Elsewhere, Nelson asks where environmentalists find their moral sentiments. It isn’t clear what “healthy” and “sustainable” mean apart from human action in light of the relevant tradeoffs. There is little recognition of what happens when people disagree. For example, a statement like, “I believe in wilderness for itself alone” (quoting former Sierra Club leader David Brower), runs into unanswered complications: What if I don’t? On what grounds are your values better than mine? Citing and quoting his faculty colleague Herman Daly, an ecological economist, Nelson notes that environmental religion is “theologically incoherent” if there is no purpose to the universe but we should still take great strides to protect nature. This is a serious issue that needs to be addressed head-on.

I fear that some readers will not separate “economic religion” as a religious concern with material abundance from the economic way of thinking, which focuses on incentives and opportunity costs. Nelson ought to have sharpened that distinction. Also, the differences between an ideology, a religion, and a philosophy are left unclear. Nonetheless, the theological approach Nelson adopts is illuminating, and he does a great service by pointing out how much of the materialist and environmentalist gospels are explicitly derived from religion.

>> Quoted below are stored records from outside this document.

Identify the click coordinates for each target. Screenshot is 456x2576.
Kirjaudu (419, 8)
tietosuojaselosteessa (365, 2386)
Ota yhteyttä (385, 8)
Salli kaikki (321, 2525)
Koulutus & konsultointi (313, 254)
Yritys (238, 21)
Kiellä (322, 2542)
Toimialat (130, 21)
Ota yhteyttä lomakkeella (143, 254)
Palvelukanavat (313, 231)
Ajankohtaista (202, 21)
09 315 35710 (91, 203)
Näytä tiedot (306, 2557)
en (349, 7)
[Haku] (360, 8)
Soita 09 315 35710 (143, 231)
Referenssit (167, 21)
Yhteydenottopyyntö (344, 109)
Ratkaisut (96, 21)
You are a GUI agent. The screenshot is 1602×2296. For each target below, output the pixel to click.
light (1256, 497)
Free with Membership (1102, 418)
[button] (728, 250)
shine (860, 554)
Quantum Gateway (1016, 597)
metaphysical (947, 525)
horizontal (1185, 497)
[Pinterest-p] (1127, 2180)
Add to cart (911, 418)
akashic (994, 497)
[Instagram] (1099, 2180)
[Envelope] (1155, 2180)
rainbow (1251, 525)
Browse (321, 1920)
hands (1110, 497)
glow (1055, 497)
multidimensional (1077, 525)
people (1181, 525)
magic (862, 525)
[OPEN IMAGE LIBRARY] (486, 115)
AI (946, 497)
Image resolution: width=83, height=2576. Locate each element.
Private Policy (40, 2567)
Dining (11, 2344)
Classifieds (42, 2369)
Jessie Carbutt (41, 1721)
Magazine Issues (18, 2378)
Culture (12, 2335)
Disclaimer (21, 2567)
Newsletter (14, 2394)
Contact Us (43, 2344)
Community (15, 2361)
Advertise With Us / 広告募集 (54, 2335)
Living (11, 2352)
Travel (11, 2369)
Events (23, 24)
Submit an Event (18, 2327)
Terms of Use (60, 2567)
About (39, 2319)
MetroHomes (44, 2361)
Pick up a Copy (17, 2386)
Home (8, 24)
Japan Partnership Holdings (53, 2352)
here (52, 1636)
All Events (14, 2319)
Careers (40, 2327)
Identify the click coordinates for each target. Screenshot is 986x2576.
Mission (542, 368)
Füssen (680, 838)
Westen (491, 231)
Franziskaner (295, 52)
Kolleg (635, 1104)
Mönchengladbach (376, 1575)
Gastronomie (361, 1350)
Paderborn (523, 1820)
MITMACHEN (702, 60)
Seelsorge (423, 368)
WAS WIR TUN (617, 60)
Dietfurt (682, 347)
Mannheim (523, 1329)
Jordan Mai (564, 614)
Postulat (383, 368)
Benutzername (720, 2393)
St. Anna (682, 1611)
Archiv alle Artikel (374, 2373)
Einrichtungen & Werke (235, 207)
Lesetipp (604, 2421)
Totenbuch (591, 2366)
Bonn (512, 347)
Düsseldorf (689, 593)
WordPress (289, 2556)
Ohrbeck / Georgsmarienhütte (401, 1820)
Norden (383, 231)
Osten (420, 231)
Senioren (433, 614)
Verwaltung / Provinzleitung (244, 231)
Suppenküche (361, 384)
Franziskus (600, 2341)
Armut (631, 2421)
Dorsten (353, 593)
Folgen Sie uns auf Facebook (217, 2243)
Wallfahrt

The Christian faith posits that God is the potter and we are the clay. In economic and environmental religion, our moral and intellectual surrogates are the potters and ordinary citizens are the clay. Both economic religion (a secular gospel of virtuous prosperity) and environmental religion (a secular gospel of virtuous poverty) are pretexts for managing the affairs of others and of directing them in how they should employ their capitals. Given these stakes, I fully agree with Deirdre McCloskey’s back-cover endorsement: “Anyone who cares about the economy or the environment or religion needs to read The New Holy Wars.”